わかったかー、と全員に聞こえるように声を上げれば、細く小さい腕を目一杯にあげて返事が戻る。

 いくつかのカップを下げながら台所に戻り、先に布巾を洗おうと蛇口をひねると、背後に人の気配を感じた。

「……かんりにんさん、ごめんなさい」
「謝る相手が違うだろ、了平。

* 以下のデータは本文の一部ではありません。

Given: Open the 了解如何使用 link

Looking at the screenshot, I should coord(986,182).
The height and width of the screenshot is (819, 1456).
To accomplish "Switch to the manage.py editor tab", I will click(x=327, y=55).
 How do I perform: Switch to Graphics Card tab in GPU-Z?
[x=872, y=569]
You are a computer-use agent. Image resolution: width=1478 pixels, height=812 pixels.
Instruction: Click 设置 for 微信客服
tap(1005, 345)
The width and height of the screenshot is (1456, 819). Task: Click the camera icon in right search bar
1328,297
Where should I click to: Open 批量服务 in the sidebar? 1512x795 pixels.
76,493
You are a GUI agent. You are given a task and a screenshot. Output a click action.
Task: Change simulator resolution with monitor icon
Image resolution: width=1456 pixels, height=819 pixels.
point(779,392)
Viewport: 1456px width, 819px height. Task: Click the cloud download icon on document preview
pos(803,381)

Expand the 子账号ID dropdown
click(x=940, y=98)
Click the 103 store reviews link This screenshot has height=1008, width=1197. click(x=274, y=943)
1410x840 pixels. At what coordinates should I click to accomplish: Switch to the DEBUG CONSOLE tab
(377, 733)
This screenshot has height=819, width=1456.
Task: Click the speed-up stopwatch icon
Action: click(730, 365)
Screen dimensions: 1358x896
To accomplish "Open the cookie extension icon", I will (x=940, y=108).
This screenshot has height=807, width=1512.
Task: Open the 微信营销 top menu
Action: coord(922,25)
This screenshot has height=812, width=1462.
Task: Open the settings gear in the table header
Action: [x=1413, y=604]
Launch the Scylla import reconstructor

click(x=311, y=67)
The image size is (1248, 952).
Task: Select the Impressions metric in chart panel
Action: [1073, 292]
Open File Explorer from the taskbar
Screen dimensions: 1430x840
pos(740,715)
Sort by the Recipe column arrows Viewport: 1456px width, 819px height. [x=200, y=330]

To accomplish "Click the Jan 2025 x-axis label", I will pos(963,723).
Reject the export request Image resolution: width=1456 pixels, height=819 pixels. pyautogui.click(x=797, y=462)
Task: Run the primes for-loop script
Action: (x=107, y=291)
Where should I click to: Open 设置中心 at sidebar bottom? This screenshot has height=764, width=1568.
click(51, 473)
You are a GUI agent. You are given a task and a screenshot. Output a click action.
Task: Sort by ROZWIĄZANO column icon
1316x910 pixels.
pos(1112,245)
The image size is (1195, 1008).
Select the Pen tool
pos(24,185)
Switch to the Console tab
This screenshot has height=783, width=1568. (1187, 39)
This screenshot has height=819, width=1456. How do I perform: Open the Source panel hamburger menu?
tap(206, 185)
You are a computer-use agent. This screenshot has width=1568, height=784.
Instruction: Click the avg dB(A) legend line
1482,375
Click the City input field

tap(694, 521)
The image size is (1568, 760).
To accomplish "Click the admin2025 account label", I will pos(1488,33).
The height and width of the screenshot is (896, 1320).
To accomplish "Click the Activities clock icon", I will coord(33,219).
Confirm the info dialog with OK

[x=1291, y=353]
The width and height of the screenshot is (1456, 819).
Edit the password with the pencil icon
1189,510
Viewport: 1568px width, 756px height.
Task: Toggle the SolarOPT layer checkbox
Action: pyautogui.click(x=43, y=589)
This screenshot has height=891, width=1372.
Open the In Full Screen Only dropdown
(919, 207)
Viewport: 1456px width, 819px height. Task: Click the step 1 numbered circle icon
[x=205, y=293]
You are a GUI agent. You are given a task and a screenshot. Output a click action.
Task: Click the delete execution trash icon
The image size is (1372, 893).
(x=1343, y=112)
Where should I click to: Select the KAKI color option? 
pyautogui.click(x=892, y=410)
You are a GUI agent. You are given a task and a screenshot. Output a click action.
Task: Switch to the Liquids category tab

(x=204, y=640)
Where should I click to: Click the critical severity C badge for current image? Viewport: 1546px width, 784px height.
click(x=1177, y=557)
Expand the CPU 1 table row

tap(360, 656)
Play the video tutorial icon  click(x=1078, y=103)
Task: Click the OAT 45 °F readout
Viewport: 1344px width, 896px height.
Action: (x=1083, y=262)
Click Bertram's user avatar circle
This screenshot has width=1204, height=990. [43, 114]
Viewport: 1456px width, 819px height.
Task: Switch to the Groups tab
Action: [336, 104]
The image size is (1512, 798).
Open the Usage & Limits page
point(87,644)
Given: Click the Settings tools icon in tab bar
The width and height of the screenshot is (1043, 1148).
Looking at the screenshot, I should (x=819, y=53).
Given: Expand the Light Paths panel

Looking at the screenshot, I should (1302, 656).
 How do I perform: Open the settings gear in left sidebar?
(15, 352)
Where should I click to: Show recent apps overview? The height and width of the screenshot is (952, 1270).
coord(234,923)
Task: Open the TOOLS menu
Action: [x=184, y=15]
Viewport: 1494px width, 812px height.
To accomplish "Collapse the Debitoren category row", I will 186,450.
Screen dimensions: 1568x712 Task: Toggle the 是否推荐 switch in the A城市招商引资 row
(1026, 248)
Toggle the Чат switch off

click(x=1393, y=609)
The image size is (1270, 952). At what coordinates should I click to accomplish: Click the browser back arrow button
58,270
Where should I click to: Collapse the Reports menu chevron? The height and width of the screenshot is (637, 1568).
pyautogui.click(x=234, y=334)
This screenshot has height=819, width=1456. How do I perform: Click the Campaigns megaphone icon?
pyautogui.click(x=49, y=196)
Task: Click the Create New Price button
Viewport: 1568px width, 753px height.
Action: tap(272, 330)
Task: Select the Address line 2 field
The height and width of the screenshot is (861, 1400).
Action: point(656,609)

俺に謝ってどうすんだ?」
「アスカにもちゃんと謝った」
「そうか、だったら良い」

 白茶色の水分を洗い流しながら、悄気たまま謝ってきた真鶴に返事を返す。
 置き忘れていたらしいマグカップを持ってきてくれたらしく、少々手狭な置き台にそれを置き、疾風の洗った布巾を簡素な物干し台へ率先して掛けてくれる。

「お、ありがとな」
「ううん、かんりにんさんこそ、ありがとう」
「何が?」
「オレ、アスカが牛乳飲めないの知らなかったから…」

うつむいて口を尖らせたまま話す様子に苦笑し、短く刈り込まれた頭を撫でながら宥める。

「大事にならなかったんだ、次に気をつければ」
「飲めるようになるようにして欲しいって、頼まれてたんだ、だから…」


「…了平、いま、何つった?」


「え?飲めるようになるように…」
「誰に頼まれたんだ、それ」

 聞き返した質問へ素直な回答した、真鶴が首をかしげる。
発言された一言に、疾風は耳を疑い眉間に皺を寄せた。